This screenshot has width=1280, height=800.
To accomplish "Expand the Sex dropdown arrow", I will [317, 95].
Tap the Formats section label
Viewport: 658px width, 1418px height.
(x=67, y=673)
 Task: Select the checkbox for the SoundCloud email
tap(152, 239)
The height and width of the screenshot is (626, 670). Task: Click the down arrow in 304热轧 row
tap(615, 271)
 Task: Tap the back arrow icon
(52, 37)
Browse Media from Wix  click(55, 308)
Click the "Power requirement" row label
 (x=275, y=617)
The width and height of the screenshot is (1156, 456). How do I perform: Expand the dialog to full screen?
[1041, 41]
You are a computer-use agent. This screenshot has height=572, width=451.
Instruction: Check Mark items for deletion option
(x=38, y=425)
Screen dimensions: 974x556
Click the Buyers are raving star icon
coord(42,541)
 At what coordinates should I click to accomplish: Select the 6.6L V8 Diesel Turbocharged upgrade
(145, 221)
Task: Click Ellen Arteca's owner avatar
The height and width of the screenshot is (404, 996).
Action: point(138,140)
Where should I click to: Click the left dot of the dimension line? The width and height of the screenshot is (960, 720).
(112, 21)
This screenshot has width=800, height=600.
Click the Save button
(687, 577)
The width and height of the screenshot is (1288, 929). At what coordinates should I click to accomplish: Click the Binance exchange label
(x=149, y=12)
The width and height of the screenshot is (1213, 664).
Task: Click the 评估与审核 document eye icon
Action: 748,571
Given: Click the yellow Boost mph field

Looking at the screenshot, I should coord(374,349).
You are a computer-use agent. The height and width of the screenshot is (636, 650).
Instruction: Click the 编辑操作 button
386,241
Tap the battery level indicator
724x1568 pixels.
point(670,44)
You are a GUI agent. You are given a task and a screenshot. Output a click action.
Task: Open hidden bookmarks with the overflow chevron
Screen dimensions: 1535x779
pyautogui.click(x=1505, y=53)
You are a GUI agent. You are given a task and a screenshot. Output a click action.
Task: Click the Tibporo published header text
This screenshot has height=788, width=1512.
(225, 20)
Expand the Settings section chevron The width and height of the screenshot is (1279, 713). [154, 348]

■ ■ ■ ■ ■ ■ ■

→ **Task item**
Copy out, from the listing above, every line that contains the string "chevron".

→ **Finished exercise**
Task: Open hidden bookmarks with the overflow chevron
Expand the Settings section chevron The width and height of the screenshot is (1279, 713). [154, 348]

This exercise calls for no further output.